- _Information provided_:
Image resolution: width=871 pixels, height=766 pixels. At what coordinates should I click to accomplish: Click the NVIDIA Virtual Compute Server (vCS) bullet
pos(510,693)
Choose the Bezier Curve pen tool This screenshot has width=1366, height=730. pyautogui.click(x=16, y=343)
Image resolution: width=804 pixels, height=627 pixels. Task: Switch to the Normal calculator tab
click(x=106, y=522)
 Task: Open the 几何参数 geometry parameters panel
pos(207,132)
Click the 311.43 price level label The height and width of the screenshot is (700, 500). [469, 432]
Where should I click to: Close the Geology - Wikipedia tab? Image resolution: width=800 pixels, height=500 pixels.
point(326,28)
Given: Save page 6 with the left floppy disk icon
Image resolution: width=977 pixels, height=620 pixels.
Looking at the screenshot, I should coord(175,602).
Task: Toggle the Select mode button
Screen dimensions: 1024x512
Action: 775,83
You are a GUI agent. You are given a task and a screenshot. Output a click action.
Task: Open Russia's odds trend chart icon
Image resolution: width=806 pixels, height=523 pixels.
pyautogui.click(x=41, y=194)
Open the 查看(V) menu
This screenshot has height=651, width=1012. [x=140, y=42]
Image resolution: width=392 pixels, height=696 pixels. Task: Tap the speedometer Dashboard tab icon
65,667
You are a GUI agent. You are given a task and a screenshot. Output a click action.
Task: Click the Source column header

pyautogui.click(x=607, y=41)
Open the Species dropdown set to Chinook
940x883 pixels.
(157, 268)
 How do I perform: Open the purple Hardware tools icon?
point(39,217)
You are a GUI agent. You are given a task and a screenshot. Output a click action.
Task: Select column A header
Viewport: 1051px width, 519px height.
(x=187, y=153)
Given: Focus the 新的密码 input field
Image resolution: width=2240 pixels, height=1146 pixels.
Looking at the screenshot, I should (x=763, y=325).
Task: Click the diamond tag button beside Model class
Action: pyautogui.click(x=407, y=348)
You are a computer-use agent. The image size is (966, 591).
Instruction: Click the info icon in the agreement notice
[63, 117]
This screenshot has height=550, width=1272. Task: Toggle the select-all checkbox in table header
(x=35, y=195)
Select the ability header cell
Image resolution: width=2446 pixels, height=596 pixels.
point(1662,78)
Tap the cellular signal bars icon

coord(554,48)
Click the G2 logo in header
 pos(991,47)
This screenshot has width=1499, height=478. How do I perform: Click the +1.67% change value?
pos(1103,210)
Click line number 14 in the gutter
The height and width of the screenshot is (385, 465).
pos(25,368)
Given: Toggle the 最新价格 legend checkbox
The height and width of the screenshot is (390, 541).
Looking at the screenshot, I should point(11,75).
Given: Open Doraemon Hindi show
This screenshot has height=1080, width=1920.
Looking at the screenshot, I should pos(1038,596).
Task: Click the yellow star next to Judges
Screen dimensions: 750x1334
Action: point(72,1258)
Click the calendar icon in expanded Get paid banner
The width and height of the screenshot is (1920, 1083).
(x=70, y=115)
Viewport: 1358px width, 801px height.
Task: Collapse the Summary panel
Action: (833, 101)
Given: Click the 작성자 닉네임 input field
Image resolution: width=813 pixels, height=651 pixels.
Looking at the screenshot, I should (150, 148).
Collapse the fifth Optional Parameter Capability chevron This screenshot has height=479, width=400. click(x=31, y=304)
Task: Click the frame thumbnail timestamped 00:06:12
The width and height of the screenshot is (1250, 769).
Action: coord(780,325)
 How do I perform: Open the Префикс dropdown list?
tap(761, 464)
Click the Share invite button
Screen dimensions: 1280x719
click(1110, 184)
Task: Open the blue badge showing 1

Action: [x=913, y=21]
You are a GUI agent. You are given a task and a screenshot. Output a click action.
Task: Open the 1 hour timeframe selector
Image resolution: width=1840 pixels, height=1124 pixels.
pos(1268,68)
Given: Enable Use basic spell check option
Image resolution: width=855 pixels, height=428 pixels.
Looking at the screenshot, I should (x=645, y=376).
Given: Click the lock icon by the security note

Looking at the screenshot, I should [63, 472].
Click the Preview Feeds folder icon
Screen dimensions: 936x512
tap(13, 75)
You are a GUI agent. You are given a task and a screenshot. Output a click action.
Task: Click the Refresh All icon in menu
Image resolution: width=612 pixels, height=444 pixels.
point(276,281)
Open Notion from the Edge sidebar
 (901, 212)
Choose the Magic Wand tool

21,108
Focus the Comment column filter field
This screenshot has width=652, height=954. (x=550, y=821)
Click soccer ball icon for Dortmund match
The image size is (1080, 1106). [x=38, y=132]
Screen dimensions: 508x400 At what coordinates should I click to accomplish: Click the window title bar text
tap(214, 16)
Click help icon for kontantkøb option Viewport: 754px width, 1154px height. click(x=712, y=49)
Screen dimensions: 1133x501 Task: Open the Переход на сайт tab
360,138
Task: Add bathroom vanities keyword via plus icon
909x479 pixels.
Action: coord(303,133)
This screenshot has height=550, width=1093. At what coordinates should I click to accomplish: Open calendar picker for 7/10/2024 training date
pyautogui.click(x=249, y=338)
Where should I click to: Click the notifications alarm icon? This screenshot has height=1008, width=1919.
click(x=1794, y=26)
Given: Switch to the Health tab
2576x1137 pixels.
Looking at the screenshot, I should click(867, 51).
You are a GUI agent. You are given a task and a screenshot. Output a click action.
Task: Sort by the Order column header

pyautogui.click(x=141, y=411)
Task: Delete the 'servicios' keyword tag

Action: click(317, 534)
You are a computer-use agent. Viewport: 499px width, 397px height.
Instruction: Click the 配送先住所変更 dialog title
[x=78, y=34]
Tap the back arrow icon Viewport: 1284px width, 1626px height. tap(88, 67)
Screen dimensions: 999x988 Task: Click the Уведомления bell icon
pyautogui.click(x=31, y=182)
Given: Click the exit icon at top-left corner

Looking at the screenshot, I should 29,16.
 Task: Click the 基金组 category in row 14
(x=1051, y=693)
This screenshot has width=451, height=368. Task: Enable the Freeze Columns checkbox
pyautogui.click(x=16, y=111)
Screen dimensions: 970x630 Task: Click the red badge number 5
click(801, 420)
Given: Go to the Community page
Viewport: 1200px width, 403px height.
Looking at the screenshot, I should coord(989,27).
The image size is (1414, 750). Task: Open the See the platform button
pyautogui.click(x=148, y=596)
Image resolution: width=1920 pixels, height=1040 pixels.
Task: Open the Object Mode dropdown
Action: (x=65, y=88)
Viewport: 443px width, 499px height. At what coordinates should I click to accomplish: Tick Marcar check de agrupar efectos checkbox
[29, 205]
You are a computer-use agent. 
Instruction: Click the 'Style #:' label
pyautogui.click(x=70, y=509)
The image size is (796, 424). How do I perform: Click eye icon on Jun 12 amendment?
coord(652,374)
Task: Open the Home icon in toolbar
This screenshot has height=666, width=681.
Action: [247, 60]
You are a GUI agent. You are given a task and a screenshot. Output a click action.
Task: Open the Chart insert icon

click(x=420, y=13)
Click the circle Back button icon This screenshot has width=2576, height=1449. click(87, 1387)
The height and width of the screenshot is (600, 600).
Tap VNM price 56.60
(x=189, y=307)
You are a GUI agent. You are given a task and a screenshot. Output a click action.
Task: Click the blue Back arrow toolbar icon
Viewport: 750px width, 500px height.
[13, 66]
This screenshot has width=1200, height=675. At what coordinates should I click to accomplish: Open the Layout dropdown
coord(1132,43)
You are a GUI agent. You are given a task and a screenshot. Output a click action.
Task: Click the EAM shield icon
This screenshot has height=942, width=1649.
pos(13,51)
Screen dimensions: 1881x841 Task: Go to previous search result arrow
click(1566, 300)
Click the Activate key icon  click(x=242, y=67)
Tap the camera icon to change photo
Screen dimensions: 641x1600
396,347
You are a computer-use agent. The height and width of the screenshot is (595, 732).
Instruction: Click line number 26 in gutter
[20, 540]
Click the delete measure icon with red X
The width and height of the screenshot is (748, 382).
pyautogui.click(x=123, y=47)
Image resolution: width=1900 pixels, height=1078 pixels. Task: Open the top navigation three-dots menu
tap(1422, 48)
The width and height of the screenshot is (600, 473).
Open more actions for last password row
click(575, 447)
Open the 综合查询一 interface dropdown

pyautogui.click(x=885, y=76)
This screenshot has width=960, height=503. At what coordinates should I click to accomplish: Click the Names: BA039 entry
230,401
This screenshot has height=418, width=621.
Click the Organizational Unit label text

- _What the task requires_: In the entries above, one line contains "You are a computer-use agent. The image" and another contains "Given: Toggle the 最新价格 legend checkbox". Reproduce exactly those two lines and the lines between them, nothing else.

- _Reply_:
You are a computer-use agent. The image size is (966, 591).
Instruction: Click the info icon in the agreement notice
[63, 117]
This screenshot has height=550, width=1272. Task: Toggle the select-all checkbox in table header
(x=35, y=195)
Select the ability header cell
Image resolution: width=2446 pixels, height=596 pixels.
point(1662,78)
Tap the cellular signal bars icon

coord(554,48)
Click the G2 logo in header
 pos(991,47)
This screenshot has width=1499, height=478. How do I perform: Click the +1.67% change value?
pos(1103,210)
Click line number 14 in the gutter
The height and width of the screenshot is (385, 465).
pos(25,368)
Given: Toggle the 最新价格 legend checkbox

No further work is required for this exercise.